Rewilding | From non-profit organisations to local authorities and just “ordinary folk”, a feature in the National Geographic looks at how rewilding is becoming more widely accepted across the UK. It cites Inkcap Journal’s joint investigation with the Guardian into rewilding projects by local authorities, noting that a fifth of county councils are either engaging in rewilding activities or drawing up plans for them. It also looks to London, where mayor Sadiq Khan is putting £600,000 toward restoring 20% of the city’s greenery. It gives examples from a campaign by the nonprofit WildEast, which encourages people to let 20% of their land – of whatever size – grow wilder. This type of campaign marks a shift, according to the article, towards “a more expansive definition of restoring nature: Rewilding is not just for estate owners, but for everyone”.

Anthology | 404 Ink, an independent publishing house, has secured the rights to a new anthology of nature writing by women of colour from across the UK. Gathering, which will be published in 2024, is edited by writers Durre Shahwar and Nasia Sarwar-Skuse. The collection features essays on the intersections of nature writing with capitalism, mental health, colonialism, religion, neurodiversity and the immigrant experience, amongst other topics. Publisher Laura Jones said: “It’s well-known that nature writing has a very white, very male legacy and we’re happy to be supporting Durre and Nasia to correct this balance by putting women of colour in the forefront of this discussion of nature, one of humanity’s most universal yet individual shared experiences.” The Bookseller reported the news.

Further reading:

  • An editorial in the Guardian reflects on the “deeply unsettling” beauty of an early autumn, and the impact of watching nature’s cycles fall out of sync.
  • An RSPB blog explains its partnership with LEGO, which aims to create toys which will help children get outside, experience wildlife, and play with nature on their doorstep.
  • An article in the Spectator uses Jenna Watt’s book, Hindsight: In Search of Lost Wilderness, to discuss the “deeply divisive” issue of Scotland’s deer. Meanwhile, a feature in the Herald explores why the management of Scotland’s deer population is critical to its climate and biodiversity goals.
  • The record-breaking heat of the summer is seeing exotic plants including avocados, figs, watermelons and even banana species growing in UK gardens, writes the BBC and the Times.
  • An opinion piece in the Scotsman outlines similarities between Liz Truss and Donald Trump’s stances on climate change.
  • The Guardian’s environment correspondent, Fiona Harvey, discusses how the next UK prime minister might tackle the cost of living and environment crises.
  • Former editor of the Times and author Sir Simon Jenkins has voiced his support for a campaign to designate the Cambrian Mountains as an AONB, reports the National.
  • An opinion piece in the National argues that the Welsh government should introduce legislation to block ecologically inappropriate tree-planting.
  • An article in the Times looks at the impact of Leonardo DiCaprio’s endorsement of the bison reintroduction project in Kent.
  • A study in Plos One investigates how visiting canals and rivers can help boost mental health and wellbeing.
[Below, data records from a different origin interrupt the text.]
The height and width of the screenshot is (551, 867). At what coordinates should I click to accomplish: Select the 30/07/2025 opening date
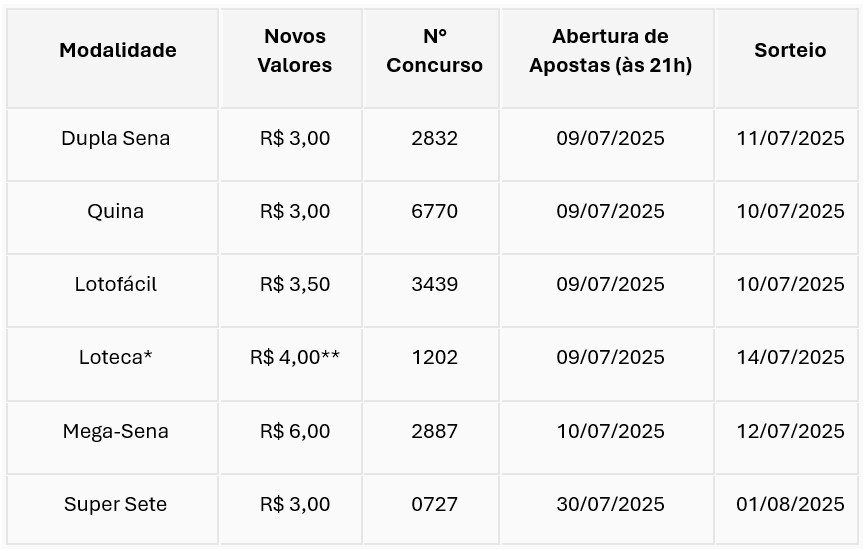pyautogui.click(x=610, y=504)
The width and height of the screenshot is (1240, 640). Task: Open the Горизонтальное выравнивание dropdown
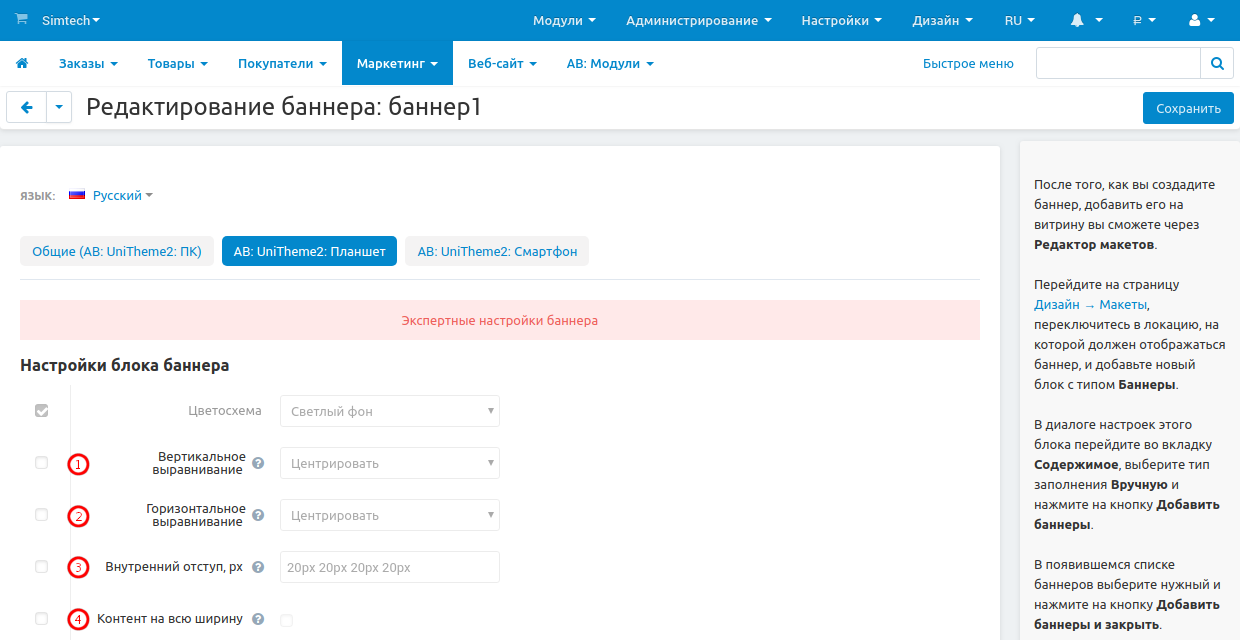(x=389, y=514)
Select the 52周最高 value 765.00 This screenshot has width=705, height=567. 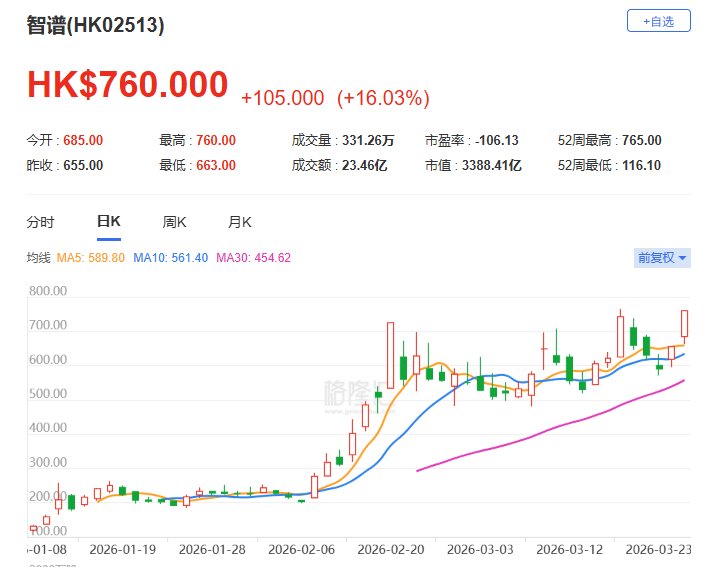click(x=640, y=141)
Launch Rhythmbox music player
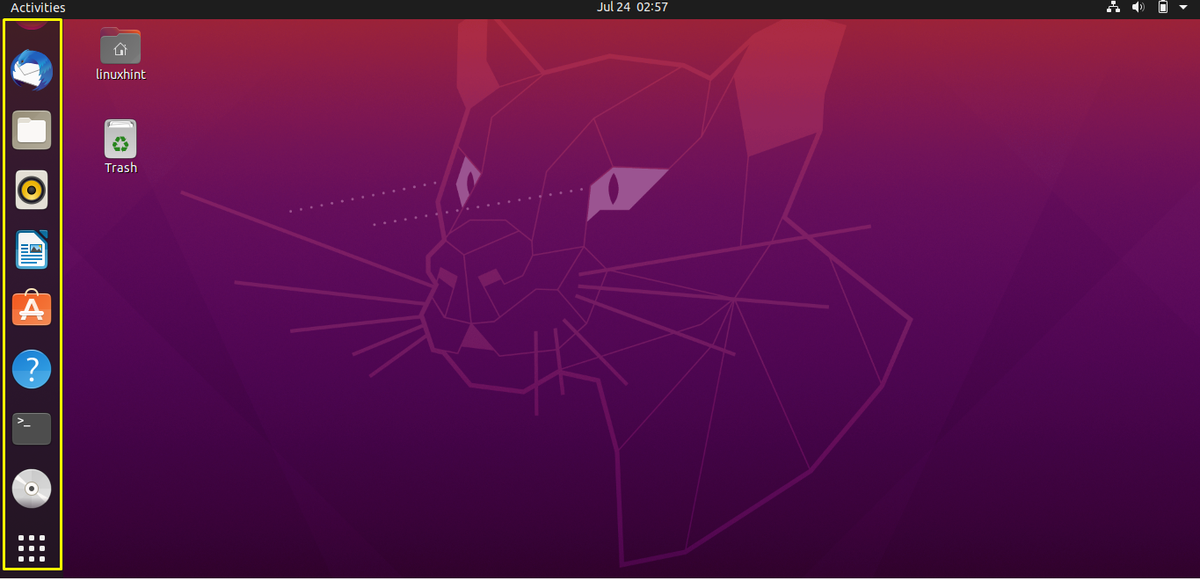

The Shropshire Star featured the research.  

Happy days

Treehouses | If you’ve been dreaming of nights spent amongst the treetops gazing at stars, National Geographic has you covered. This list features the eight best treehouse stays in the UK, from a glass-fronted loch-side hideaway near Ullapool to the tiny Atlantic Treehouse in Devon, with a tree growing through its centre. They all offer an immersive escape into nature – but with the luxuries of soft beds, wood-burning stoves and beanbags for relaxed stargazing.